HINDARI KEKERASAN KAPAN SAJA
Gubernur Jawa Timur, Dr. Soekarwo dengan sejumlah anggota DPRD Jawa Timur menggelar acara bersama untuk mendeklarasikan gerakan anti kekerasan. Acara yang diselenggaraka di Kantor DPW PKB Jawa Timur ini dilaksanakan dengan penandatangan Maklumat Pemprov-Parpol Se-Jawa Timur, (12/02/2011).
Di antara isi maklumat tersebut adalah: 1) Menolak segala bentuk kekerasan atas nama agama dan penistaan agama. 2) Menghimbau dengan hormat agar ulama, pengacara, pejabat, anggota DPR/MPR, dan seluruh rakyat Jawa Timur untuk tidak membenarkan aksi kekerasan yang dilakukan atas nama agama. 3) Memohon kepada pemerintah dan seluruh aparat untuk segera menindak para pelaku aksi kekerasan. 4) Meminta gubernur untuk membudayakan dialog antarumat beragama sampai pada massa akar rumput. 5) Meminta pemerintah untuk terus berkomunikasi secara intensif agar terjadi kesepahaman mengenai perbedaan agama di Indonesia.
Saya harus mengapresiasi kecepattanggapan pemerintah Jawa Timur dan juga DPRD di dalam menikapi terhadap kekerasan atas nama agama ini. Sebab sebagaimana diketahui bahwa kekerasan atas nama apapun sesungguhnya juga bertentangan dengan nilai dan norma agama yang selalu menunjung tinggi moralitas dan kerukunan.
Sebagaimana diketahui bahwa kekerasan agama memang menjadi semakin menguat di era reformasi ini. Kekerasan demi kekerasan ini tentu bisa mencabik wajah Indonesia di dalam pergaulan dunia. Bisa dibayangkan jika kekerasan demi kekerasan tersebut terus terjadi, maka kunjungan wisata di negeri ini juga akan menurun. Investor juga akan sulit menanamkan usahanya di Indonesia. Dan akibatnya tentu saja adalah semakin menurunnya pendapatan negara dari sector ekonomi ini.
Kita tentu saja tidak akan pernah membenarkan penodaan agama apapun. Tidak juga Ahmadiyah yang menjadikan Mirza Ghulam Ahmad sebagai Nabi. Jika ini yang terjadi memang sudah seharusnya diselesaikan secara hukum.

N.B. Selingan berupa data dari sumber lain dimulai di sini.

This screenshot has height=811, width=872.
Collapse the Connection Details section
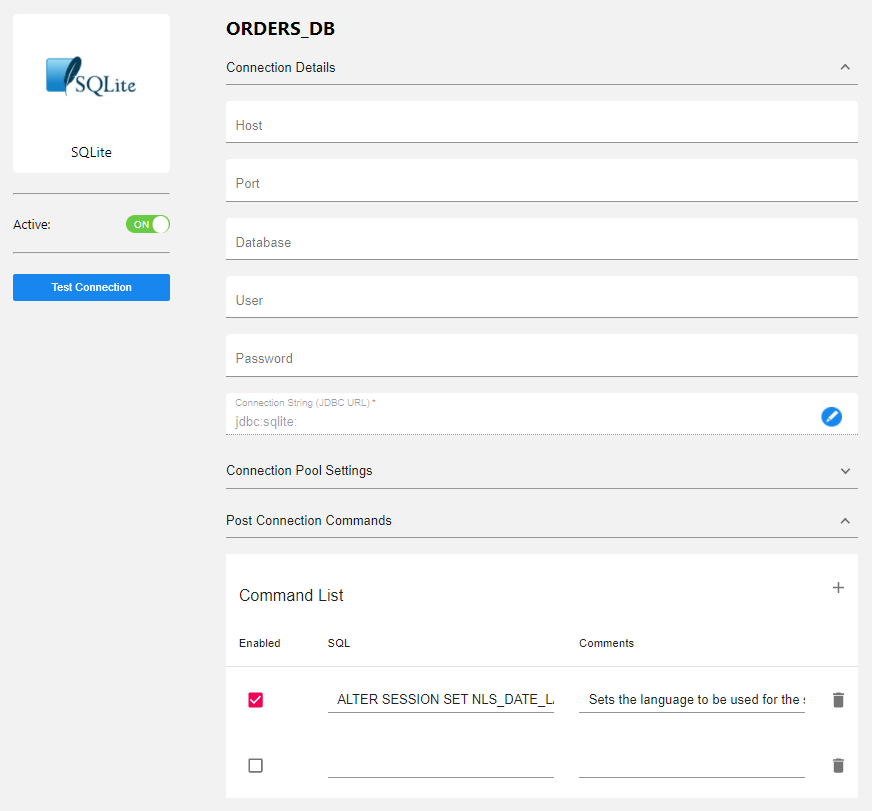(x=845, y=68)
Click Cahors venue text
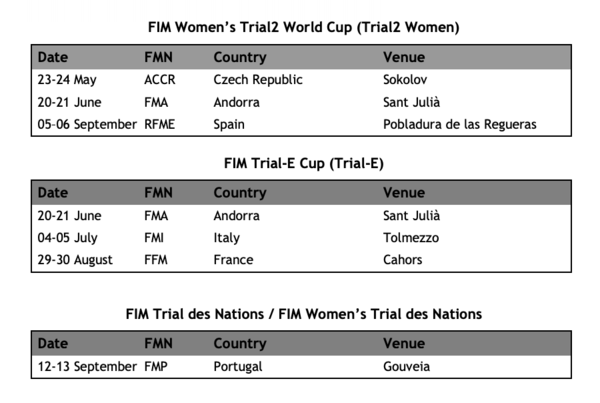 click(x=403, y=260)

Hanya saja sebagaimana yang sering saya ungkapkan bahwa kita jauh lebih menghargai adanya kesepahaman damai dan kemudian kesalahan teologis ini dikembalikan kepada ajaran teologis yang benar.

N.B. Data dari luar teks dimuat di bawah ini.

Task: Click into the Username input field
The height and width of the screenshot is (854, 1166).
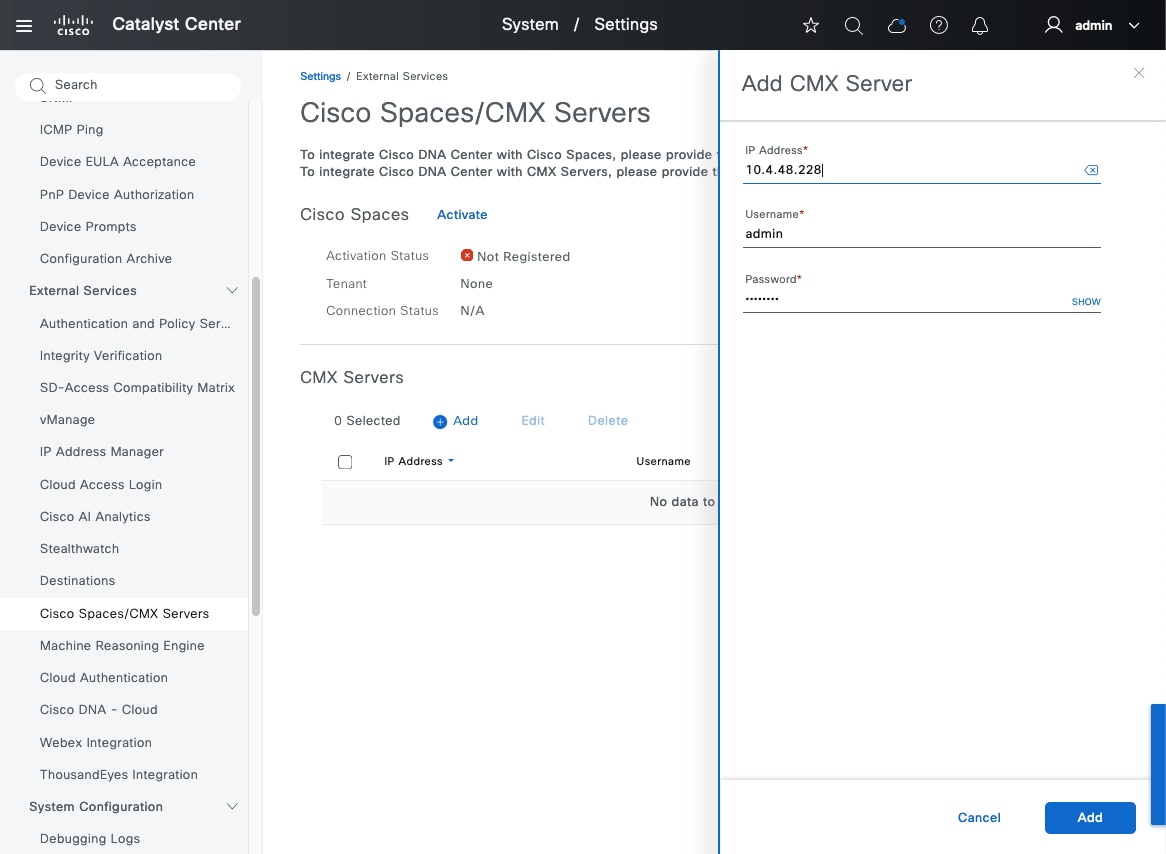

Saya memang menduga bahwa gerakan kekerasan ini tentu ada motifnya. Dan motif utamanya adalah terkait dengan gerakan untuk memberikan citra negative kepada pemerintah bahwa pemerintah tidak bisa menyelesaikan persoalan ini. Atau juga ada motif lain, misalnya tindakan pemerintah untuk memerangi terorisme yang memang menggejala di Indonesia. Ketika dianggap ada aktor yang terlibat dan kemudian diadili, maka mereka akan melakukan gerakan-gerakan yang bisa membuat citra pemerintah berantakan.
Gerakan anti kekerasan memang layak dilakukan oleh siapa saja. Sebab saya juga berkeyakinan bahwa semua manusia hakikatnya tidak menyukai kekerasan tersebut. Di relung hati yang paling dalam, maka pastilah ada tuntutan agar orang hidup di dalam kedamaian. Kita mungkin bisa berempati bahwa seandainya kekerasan tersebut menimpa keluarga kita, maka kita tentu juga akan sedih dan prihatin.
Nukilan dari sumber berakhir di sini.